Zeki Demirkubuz imzalı bir beyazperde başyapıtı Masumiyet. Masumiyet’e bir film demek gerçekten yetersiz kalıyor. Çünkü aslında filmden çok, bir tokat olarak düşünülürse hiç de tuhaf olmaz. Vazgeçilmişlikler, güçlenişler, kabullenişler ve boş verilmişliklerin hikâyesi… Masumiyetini bir şekilde kaybetmiş üç karakterin çevresinde dönüyor Zeki Demirkubuz… Hayattaki yenilgilere doymayan, daha çok ve daha iyi yenilmek üzere çabalayan insanları izliyoruz adeta.
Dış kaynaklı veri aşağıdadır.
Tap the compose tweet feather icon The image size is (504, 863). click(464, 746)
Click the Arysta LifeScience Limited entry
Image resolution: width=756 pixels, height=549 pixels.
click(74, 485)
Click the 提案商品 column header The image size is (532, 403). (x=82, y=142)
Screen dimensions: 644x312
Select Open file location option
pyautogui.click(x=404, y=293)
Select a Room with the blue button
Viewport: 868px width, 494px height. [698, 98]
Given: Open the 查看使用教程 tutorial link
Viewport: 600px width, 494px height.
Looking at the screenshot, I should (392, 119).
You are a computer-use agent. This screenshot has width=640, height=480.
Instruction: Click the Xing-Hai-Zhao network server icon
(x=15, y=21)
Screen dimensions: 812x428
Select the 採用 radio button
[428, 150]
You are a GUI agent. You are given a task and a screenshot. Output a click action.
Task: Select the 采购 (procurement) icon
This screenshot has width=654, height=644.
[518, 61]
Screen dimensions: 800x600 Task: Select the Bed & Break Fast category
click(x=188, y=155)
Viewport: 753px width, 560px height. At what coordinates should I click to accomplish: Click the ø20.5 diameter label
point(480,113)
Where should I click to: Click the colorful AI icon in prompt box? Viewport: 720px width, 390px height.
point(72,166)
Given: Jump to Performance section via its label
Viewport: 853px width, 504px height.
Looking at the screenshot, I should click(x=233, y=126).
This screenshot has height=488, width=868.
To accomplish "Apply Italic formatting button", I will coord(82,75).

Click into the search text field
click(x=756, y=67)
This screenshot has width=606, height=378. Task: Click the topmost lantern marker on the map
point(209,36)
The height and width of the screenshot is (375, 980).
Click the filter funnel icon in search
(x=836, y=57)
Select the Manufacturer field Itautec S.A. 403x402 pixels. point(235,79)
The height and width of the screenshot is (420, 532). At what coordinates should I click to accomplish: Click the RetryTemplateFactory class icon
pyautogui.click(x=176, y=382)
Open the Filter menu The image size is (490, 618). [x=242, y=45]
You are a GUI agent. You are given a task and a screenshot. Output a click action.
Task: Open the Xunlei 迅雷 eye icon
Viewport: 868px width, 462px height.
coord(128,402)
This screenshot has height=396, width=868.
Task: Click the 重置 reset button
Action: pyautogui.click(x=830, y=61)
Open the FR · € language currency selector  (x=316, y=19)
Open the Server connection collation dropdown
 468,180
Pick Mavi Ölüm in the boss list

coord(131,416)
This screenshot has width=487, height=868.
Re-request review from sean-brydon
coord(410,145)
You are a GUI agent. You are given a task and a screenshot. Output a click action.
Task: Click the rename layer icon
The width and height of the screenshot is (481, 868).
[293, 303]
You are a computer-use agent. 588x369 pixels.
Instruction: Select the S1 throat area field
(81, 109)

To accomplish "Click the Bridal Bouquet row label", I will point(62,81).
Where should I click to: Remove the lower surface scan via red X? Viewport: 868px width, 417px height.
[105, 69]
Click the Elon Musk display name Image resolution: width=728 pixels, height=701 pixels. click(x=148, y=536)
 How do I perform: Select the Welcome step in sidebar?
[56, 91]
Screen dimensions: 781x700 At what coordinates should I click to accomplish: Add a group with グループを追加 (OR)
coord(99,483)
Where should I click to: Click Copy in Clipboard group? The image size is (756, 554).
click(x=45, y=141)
Kendi masumiyetlerine ulaşmak için suyun üstüne yüzmeye çalışan, ama her seferinde daha çok su yutup, daha derine batan insanlar… Derya Alabora, Haluk Bilginer ve Güven Kıraç üçlüsünün adeta oyunculuk dersi veren performansları, film boyu tuttuğunuz nefesi geri verdirmeyen finaliyle; karanlık, acıklı, hüzünlü ama asla duygu sömürüsü yapmayan, bir yenilme ve daha çok yenilme halini anlatıyor…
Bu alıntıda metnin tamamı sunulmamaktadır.